Project 9: APL Multimodal Companion with Voice Fallback
Use APL to improve confidence and verification without breaking voice-only parity.
Quick Reference
| Attribute | Value |
|---|---|
| Difficulty | Level 2 (Intermediate) |
| Time Estimate | 1 week |
| Main Programming Language | TypeScript |
| Alternative Programming Languages | Python, Java |
| Key Topics | Viewport adaptation, voice-first design, fallback parity |
1. Learning Objectives
- Design APL documents that confirm key decisions visually.
- Keep spoken responses concise and action-oriented.
- Guarantee voice-only fallback can complete all target tasks.
2. All Theory Needed (Per-Concept Breakdown)
Concept A: Progressive Disclosure in Multimodal UX
- Speech gives summary, screen provides verification detail.
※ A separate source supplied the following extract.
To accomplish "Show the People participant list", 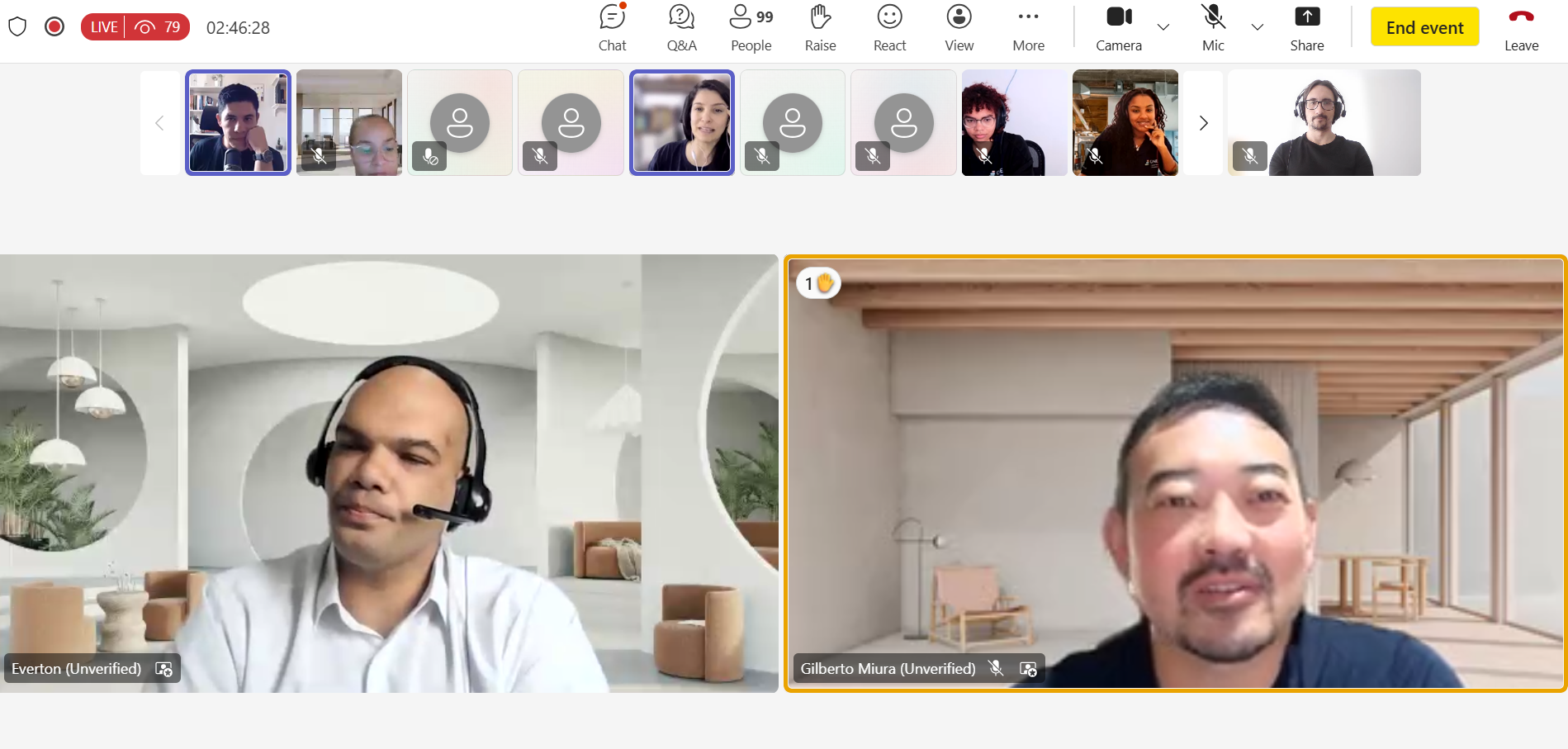I will click(x=751, y=27).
- Avoid duplicating long paragraphs across modalities.
Concept B: Capability-Aware Rendering
- Detect device capabilities before directives.
- Define no-screen equivalent outputs.
3. Architecture and Build Plan
- Build one transaction confirmation screen.
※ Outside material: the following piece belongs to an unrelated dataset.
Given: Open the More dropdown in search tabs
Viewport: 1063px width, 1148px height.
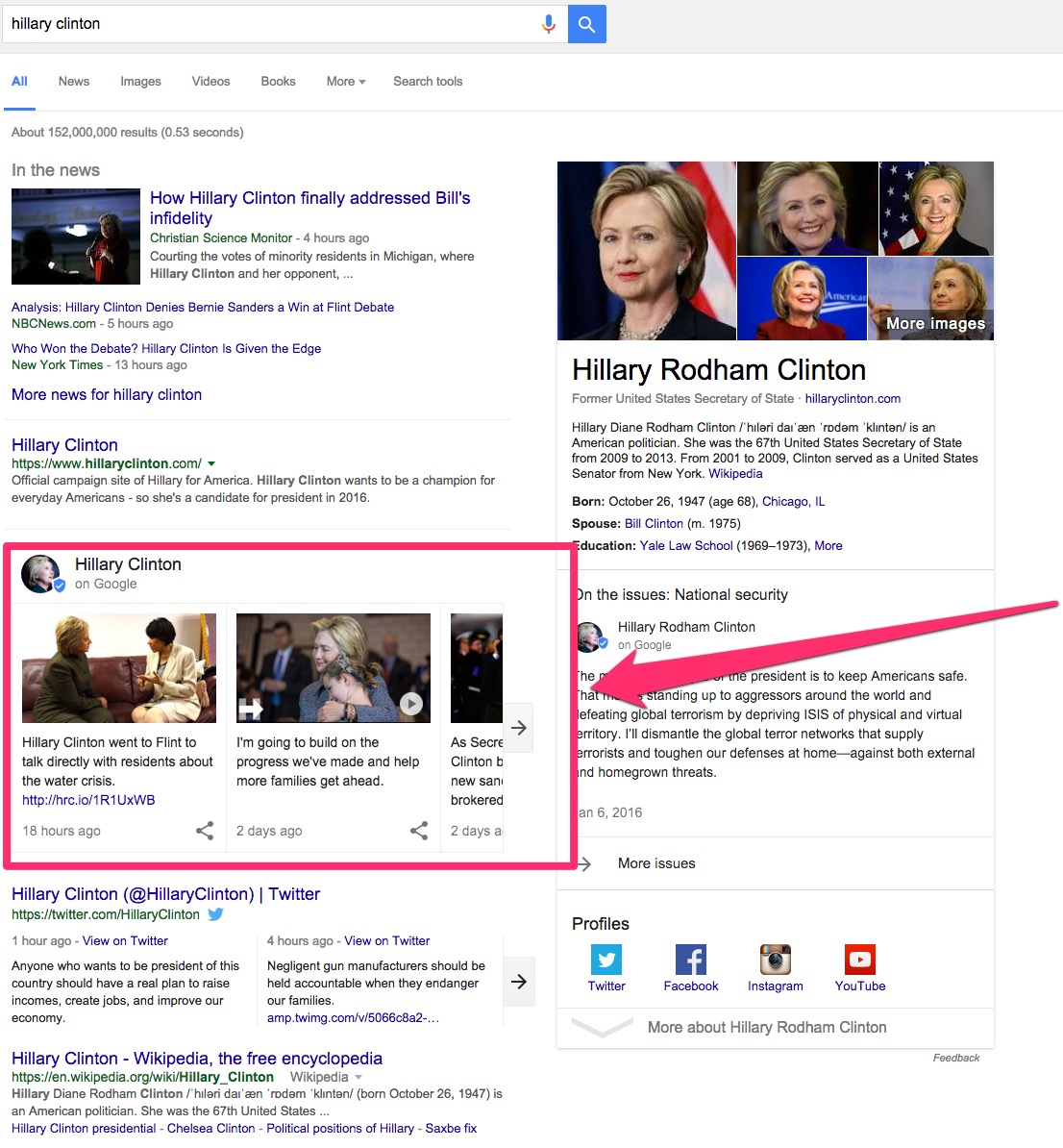Looking at the screenshot, I should click(346, 82).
- Add viewport variants for small/medium/large displays.
- Implement fallback equivalence tests.
4. Validation and Testing
- APL renders across target viewport profiles.
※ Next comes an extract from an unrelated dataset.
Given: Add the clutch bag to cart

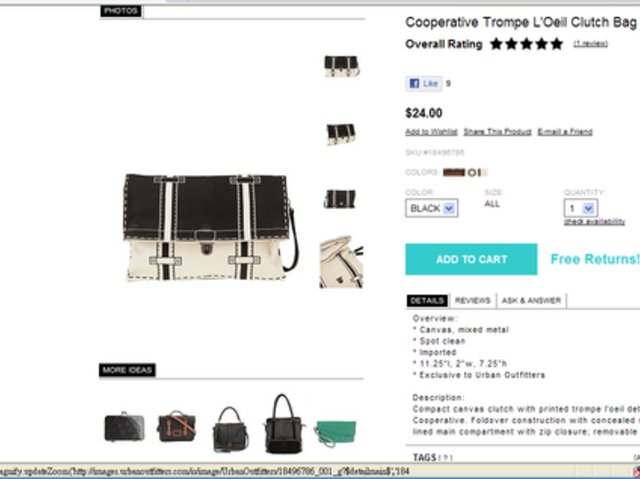Looking at the screenshot, I should (471, 259).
- Voice-only path produces equivalent completion.
- Spoken summary remains under target duration.
5. Troubleshooting
- Symptom: users still ask follow-up verification questions.
- Fix: move key fields to first visual row and spoken summary.
6. Deliverables
- APL template set.
- Voice fallback script.
- Multimodal parity test report.
7. Stretch Goals
- Add personalization tokens for visual preference profiles.